Finally, we reach the metaphysical. I can no longer answer with any accuracy. Why is gravity associated to mass? Why are electrons imbued with a positive charge of some kind that compels them to leap between the orbits of different atoms? I could go in to some nonsense about the Big Bang or dark matter, but at this point I would only be sharing speculations with the child. I could say, “Because God made it that way.” That’s where most of these discussions end up.

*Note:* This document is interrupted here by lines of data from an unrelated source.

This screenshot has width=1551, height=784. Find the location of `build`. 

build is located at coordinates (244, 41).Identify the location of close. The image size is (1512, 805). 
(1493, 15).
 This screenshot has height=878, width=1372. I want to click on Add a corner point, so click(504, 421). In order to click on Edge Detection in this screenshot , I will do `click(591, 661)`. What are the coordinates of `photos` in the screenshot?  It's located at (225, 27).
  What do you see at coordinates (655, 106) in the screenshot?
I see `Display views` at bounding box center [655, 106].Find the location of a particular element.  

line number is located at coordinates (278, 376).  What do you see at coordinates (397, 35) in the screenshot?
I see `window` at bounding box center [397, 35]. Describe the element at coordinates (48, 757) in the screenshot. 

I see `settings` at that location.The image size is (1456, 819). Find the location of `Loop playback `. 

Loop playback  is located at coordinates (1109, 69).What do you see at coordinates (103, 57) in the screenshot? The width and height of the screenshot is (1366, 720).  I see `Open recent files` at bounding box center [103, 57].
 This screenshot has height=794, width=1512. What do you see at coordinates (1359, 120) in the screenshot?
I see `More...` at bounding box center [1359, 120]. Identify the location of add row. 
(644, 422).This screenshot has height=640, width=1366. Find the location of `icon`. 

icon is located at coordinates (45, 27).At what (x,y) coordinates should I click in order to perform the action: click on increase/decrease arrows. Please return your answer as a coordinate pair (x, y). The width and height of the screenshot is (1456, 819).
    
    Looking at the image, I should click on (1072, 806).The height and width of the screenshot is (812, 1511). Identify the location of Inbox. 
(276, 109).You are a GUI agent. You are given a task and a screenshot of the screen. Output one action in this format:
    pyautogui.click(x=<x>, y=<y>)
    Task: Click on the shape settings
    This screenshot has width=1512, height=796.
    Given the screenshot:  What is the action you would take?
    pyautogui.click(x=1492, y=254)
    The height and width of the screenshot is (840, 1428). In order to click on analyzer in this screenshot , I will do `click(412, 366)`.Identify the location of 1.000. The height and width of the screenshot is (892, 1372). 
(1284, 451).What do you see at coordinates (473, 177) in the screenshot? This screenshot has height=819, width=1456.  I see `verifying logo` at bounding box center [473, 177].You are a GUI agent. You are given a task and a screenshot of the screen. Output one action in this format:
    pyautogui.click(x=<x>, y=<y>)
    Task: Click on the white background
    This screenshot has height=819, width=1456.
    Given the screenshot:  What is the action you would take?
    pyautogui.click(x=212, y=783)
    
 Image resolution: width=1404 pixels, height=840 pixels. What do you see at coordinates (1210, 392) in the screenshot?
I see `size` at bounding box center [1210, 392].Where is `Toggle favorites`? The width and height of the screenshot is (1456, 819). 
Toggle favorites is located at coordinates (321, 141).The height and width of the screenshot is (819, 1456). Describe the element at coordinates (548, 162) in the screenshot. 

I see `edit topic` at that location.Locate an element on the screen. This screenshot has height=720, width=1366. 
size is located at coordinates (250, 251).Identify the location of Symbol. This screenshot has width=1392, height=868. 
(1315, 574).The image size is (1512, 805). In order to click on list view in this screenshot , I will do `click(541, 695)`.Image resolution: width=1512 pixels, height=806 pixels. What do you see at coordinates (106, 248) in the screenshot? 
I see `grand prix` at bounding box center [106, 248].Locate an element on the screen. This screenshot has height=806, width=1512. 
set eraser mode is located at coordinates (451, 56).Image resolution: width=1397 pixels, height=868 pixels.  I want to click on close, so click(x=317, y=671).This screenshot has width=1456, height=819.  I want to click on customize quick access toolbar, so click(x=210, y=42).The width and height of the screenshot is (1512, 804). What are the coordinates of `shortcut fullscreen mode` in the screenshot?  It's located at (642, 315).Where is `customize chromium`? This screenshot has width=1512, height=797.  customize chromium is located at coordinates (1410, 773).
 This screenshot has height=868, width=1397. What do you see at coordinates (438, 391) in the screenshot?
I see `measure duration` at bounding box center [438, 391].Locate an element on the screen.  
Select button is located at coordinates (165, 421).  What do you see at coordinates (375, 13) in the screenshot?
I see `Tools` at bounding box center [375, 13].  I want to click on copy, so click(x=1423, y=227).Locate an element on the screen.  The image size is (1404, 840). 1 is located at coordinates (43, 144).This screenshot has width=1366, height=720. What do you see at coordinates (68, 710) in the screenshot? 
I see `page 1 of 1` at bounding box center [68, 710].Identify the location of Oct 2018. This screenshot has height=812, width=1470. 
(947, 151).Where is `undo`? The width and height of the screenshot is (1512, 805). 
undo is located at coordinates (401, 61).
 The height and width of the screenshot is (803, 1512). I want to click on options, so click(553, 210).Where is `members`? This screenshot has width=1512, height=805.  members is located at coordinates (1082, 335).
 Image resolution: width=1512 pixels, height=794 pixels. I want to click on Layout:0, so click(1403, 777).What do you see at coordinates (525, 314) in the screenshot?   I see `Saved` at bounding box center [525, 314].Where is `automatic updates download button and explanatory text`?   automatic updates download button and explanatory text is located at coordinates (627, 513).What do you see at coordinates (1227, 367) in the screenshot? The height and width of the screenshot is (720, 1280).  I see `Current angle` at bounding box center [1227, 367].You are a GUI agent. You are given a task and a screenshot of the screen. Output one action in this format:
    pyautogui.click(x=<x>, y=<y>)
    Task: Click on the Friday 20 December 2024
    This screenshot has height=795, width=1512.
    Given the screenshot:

The why game—and it is a game—has a tendency to crack open the edifice of human understanding very quickly and expose it all as a gauze-thin pretext floating atop the vast, unknowable abyss. It at always results in an infinite regress of causal factors extending out into eternity. No stable proof can be made from it since there is no original cause to be found. All that is available to us is comprehension of a segment within the series. Hunger must be justification enough to order the pizza. Ordering a pizza is the solution to the condition of hunger. It is a logical course of action. And so the precession of events continues, because this is how existence is ordered. Let us be thankful that the pizza assuages our hunger and that fate then leads us to bed each night at the end to the day. Whether or not the series is cyclical, it is not “viciously” so. More on that next time.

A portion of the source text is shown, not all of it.